• INTRODUCTION
    • Traditional bone setting, a centuries-old practice, remains a common method for treating musculoskeletal injuries in many parts of the world, particularly in developing regions. In Indonesia, traditional bone-setters are widely sought after in managing various bone and joint conditions. Despite the widespread use of traditional bone settings, there is limited documentation of their treatment outcomes and potential complications. Complications such as a necrotic limb due to vascular interruption as shown in our case are common complications of fracture reduction by individuals who have not been formally trained.
  • CASE REPORT
    • This case report presents a 4-year-old boy, who came in the emergency department with pain on the arm after falling from the stairs. After a thorough examination, it was concluded that this patient has a displaced right proximal humerus fracture.

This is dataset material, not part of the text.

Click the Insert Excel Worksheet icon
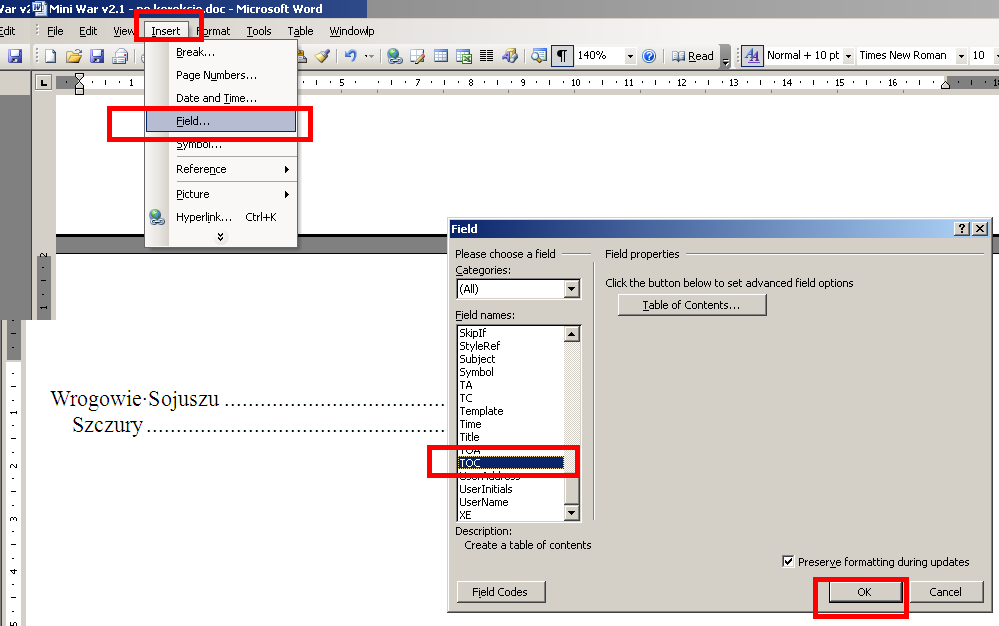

The patient and family are educated about the surgery to treat the patient, but they refuse to do so. Two days later, the patient was referred to our hospital with a complaint of a blackened upper arm after undergoing a traditional bone-setting procedure. The patient's condition was characterized by loss of motor and sensory function in the affected limb, which was confirmed through clinical examination and imaging studies. He underwent shoulder disarticulation by an orthopedic surgeon in our center. This was decided because the limb was non-functional, inconvenient, and is at risk of becoming a focus of infection.
  • DISCUSSION
    • Dead limb caused by traditional bone setters is a major factor leading to amputations in numerous developing nations. Techniques such as scarification, massage with herbal preparations, and the application of tightly fitting splints can result in infections, vascular impairment, and compartment syndrome, ultimately culminating in gangrene or limb loss. This case highlights the progressive and potentially limb-threatening nature of such infections, underscoring the critical need for early identification of compartment syndrome, prompt resuscitation or stabilization efforts, and immediate, vigorous treatment.
  • CONCLUSION
    • This case is reported to highlight the risks associated with traditional bone-setting practices and the inherent dangers they pose. Individuals misled by misconceptions should be educated through public awareness campaigns. Additionally, governmental legislation should be enacted to integrate traditional bone-setting practices with modern orthopedic care services.